# Bilder auf Ordner legen



## janomerico (24. Juli 2005)

Hallo,

Für meine Alben möchte ich gerne die Album-Cover auf den Ordner legen, in denen sie sind. Über 'Eigenschaften -> Anpassen -> Bild auswählen' geht das auch ganz gut. Das jeweilige Bild kann ich dann auch löschen, ohne dass es vom Ordner verschwindet. Das Problem ist jetzt bloss, dass das Bild immer dann verschwindet, wenn ich irgendwas im Ordner drin ändere, z.B. eine Datei umbenenne.
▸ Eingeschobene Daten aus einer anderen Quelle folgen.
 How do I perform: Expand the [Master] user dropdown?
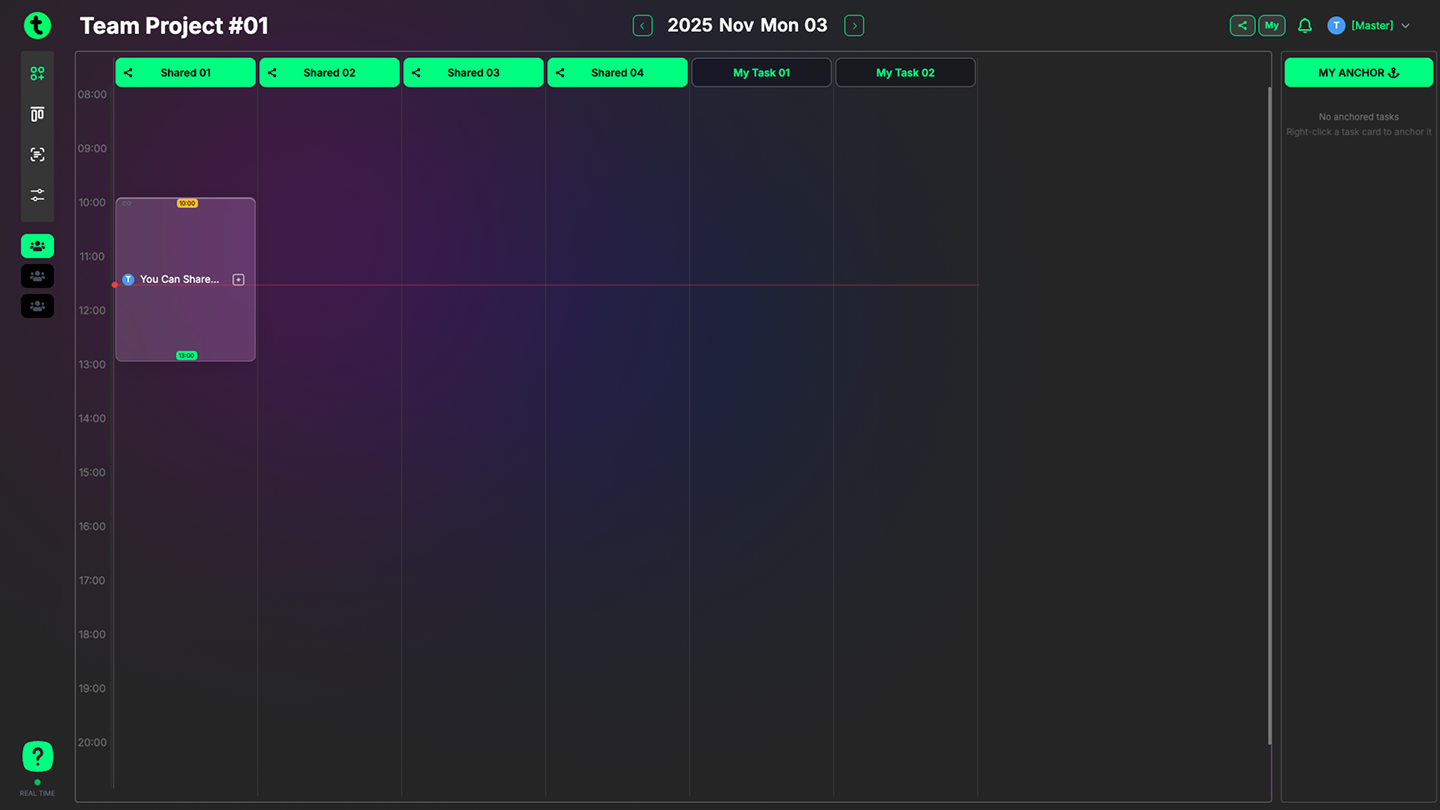[x=1370, y=26]
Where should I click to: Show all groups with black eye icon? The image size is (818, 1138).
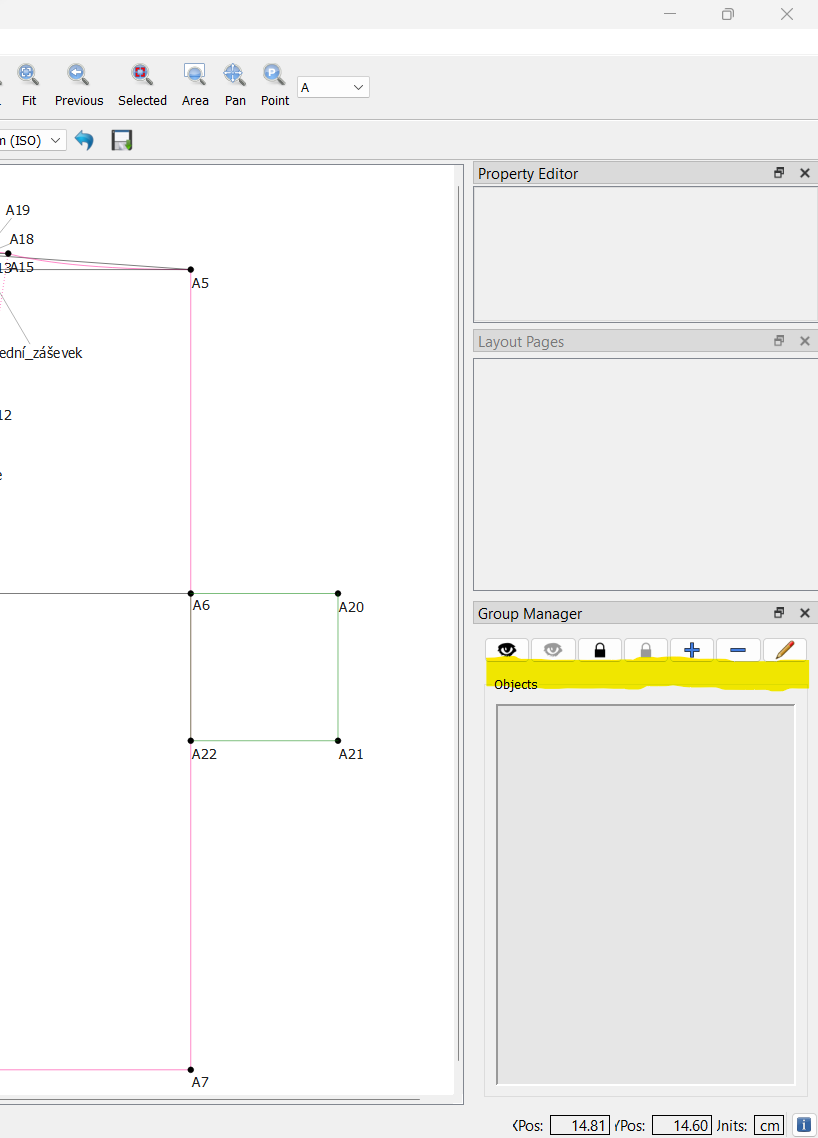pos(507,650)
Wie kann ich das ändern, ohne das Original-Bild zu behalten (ich will es löschen)? 

Ich habe schon einige Ordner, bei denen das klappt und das Bild immer bleibt, auch bei Änderungen. Jedoch habe ich diese nicht selber bearbeitet. Aber es ist ein Beweis dafür, dass es geht. Es sind übrigens auch keine versteckte Dateien vorhanden, das Bild wurde also wirklich gelöscht und dennoch geht's. Ausserdem wird auch immer das Album Cover unten rechts, wenn mein Winamp ein neues Lied spielt, angezeigt: Guckst du hier 

Weiss jemand wie das geht?

janomerico


----------



## MCIglo (24. Juli 2005)

Im Ordner eine Desktop.ini anlegen

```
[.ShellClassInfo]
IconFile="icon.ico"
IconIndex=0
InfoTip=Hier eine Beschreibung eingeben.
ConfirmFileOp=0
```


----------



## janomerico (24. Juli 2005)

Hallo,

Danke für die Erklärung, aber ich meine nicht Icons, sondern richtige Bilder. Die, die angezeigt werden, wenn man die Ansicht auf 'Miniaturansicht' stellt.


----------